Rockwood does not dispute that DER received the $27,200 bond or that the amount thereon was the proper amount to cover the 31.2 acres of land mentioned therein or that DER never received the $20,400 bond or that the $27,200 bond included the signature of David N. Oppenheim, Secretary of Rockwood Insurance Company and a power of attorney empowering Mr. Oppenheim to bind Rockwood. Moreover, the evidence shows that Rockwood’s bonds, including Bond SM 1001, were released blank to Rockwood’s agent, Robert Price, to be filled in by him to cover the permit requirements so that the board can infer that any mistake concerning the bond amount was caused by Rockwood’s agent. Finally, it is clear that DER gave notice to Rockwood of the face amount of $27,200 by copying Rockwood with the permit 30-83. In response to this notice Rockwood did send DER a letter of inquiry. However, after sending DER said letter of inquiry concerning the face amount of Bond SM 1001 on February 26, 1974 and receiving DER’s reply and a copy of the $27,000 bond on March 6, 1974, Rockwood took no further action. *318Given these facts it is clear that Rockwood does not qualify for reformation of Bond SM 1001 even assuming that this board could grant it.

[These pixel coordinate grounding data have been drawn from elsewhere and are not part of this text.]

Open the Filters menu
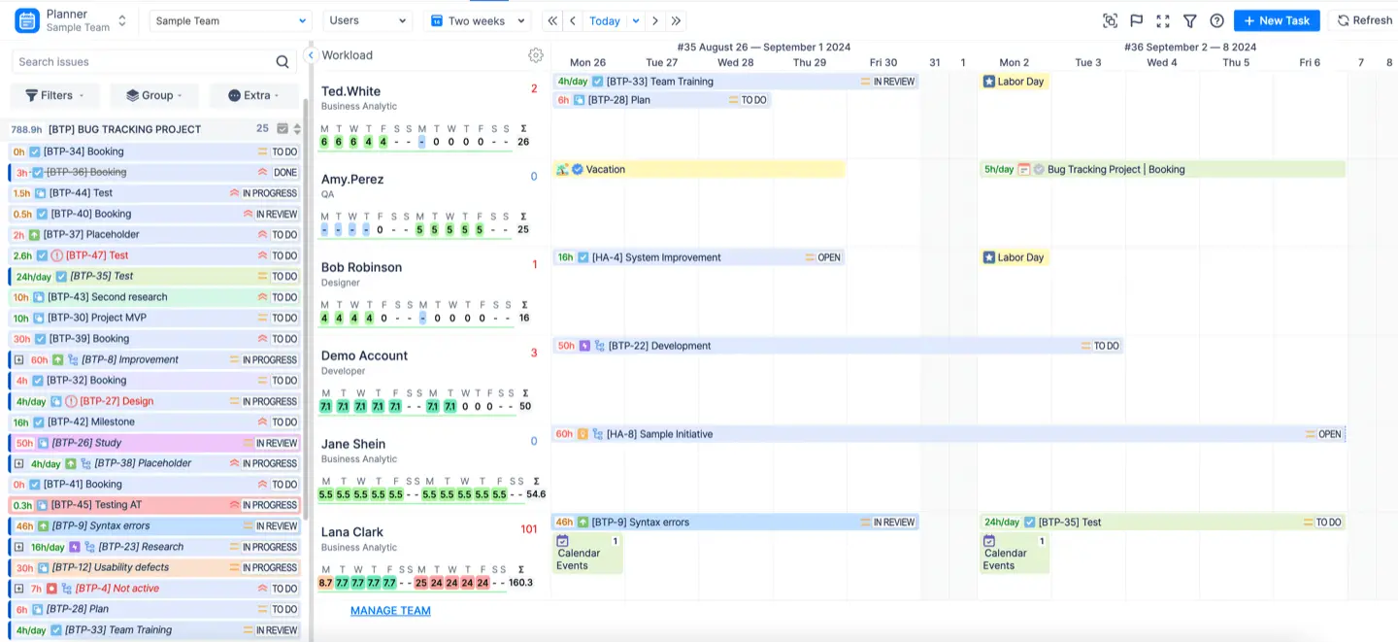The image size is (1398, 642). [54, 95]
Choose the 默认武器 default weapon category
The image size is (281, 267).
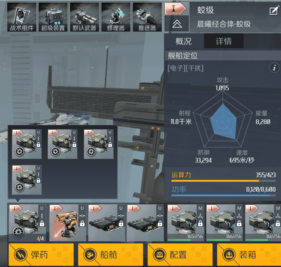[84, 17]
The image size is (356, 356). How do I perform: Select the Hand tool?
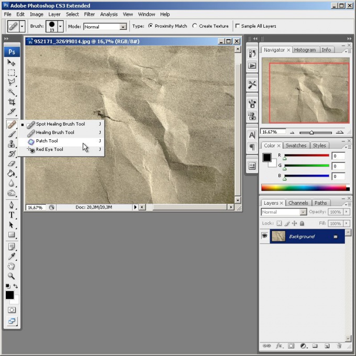pyautogui.click(x=12, y=266)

Reformation might be granted where both parties intended the bond to bear a face value of $20,400. But. here it is clear that DER always intended the face amount of Bond SM 1001 to be $27,200. Moreover, it is clear here that no conduct on the part of DER or any of its agents can be characterized as misleading Rockwood regarding the face amount of the bond.
CONCLUSIONS OF LAW
1. This board has jurisdiction over the subject matter of these proceedings and the parties thereto.

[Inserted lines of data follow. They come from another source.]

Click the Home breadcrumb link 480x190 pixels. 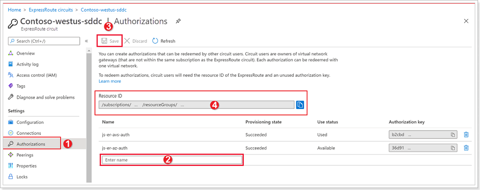click(x=14, y=10)

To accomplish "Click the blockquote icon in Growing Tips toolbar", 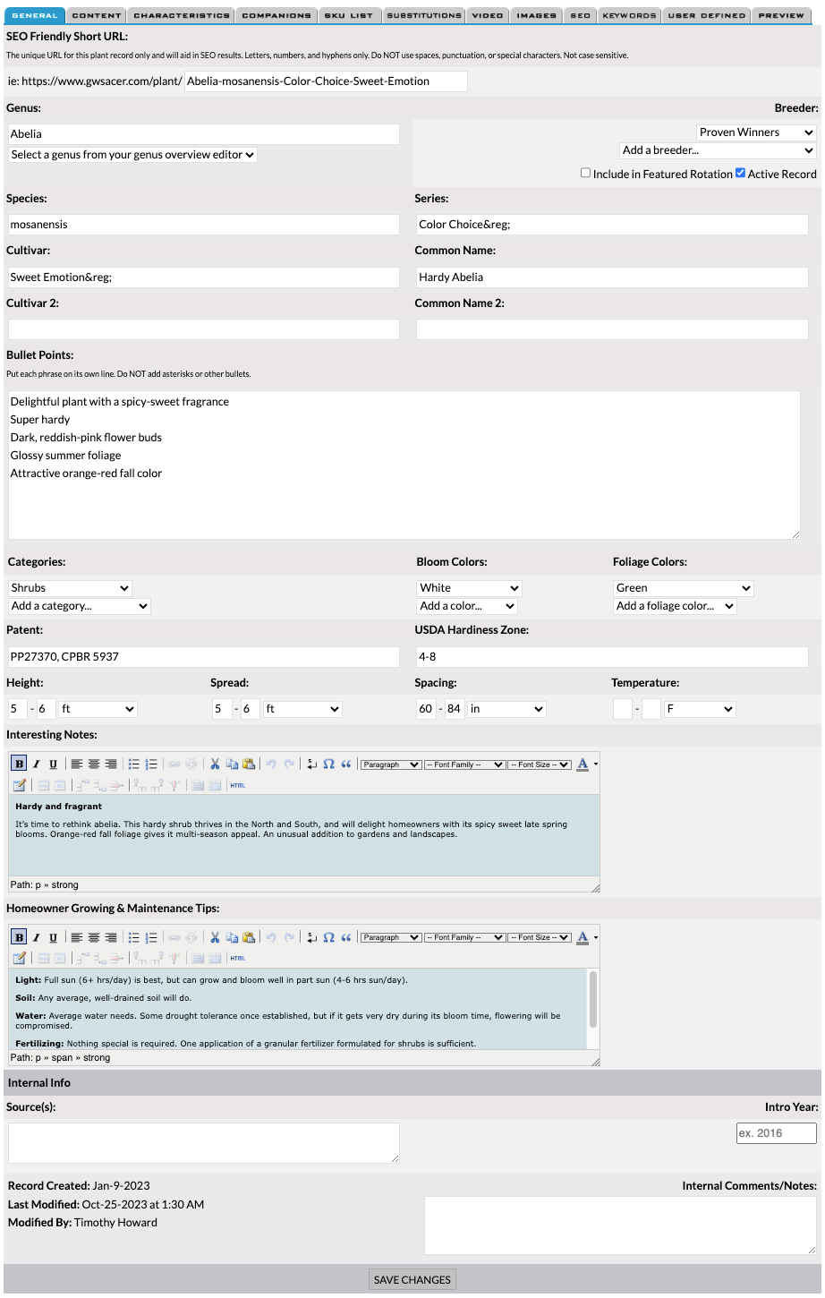I will pyautogui.click(x=345, y=937).
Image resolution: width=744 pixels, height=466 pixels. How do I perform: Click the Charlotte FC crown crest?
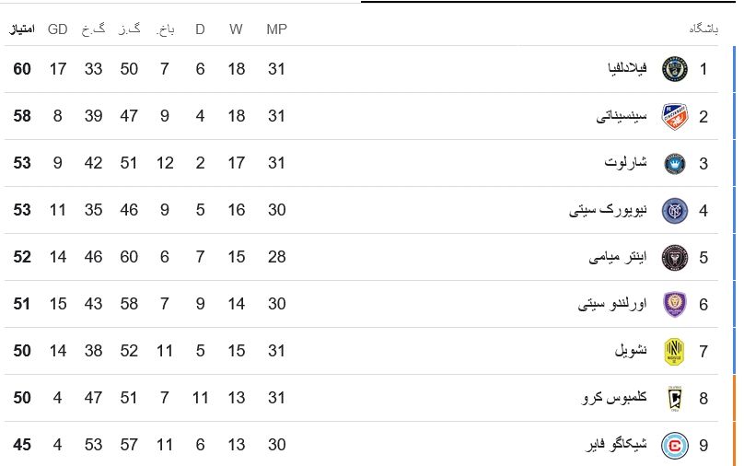675,164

2. Surety Bonds SM 1001, SM 1004 and SM 1006 relating, respectively, to Mining Permits 30-83(A2), 30-6 and 81-7(c) were properly forfeited by DER in their full face amounts.
3. DER’s conduct did not release Rockwood as surety on any of the said bonds.
4. DER is not estopped to forfeit any of the said bonds.
5. Rockwood is not entitled to reformation of Bond SM 1001.
ORDER
And now, February 18,1981, appellant is ordered to make full and prompt payment to DER of each of the following amounts:
(a) Bond SM 1001 permit no 30-83(A) $27,200
(b) Bond SM 1004 permit no. 30-6 $8,500
(c) Bond SM 1006 permit no. 81-7(c) $4,500
As to Rockwood’s standing to raise this argument, the case cited by DER simply does not support the proposition for which it is stated. Clearly, Rockwood’s interest in the bond forfeiture, unlike that of the township in the cited case, is immediate, direct and substantial.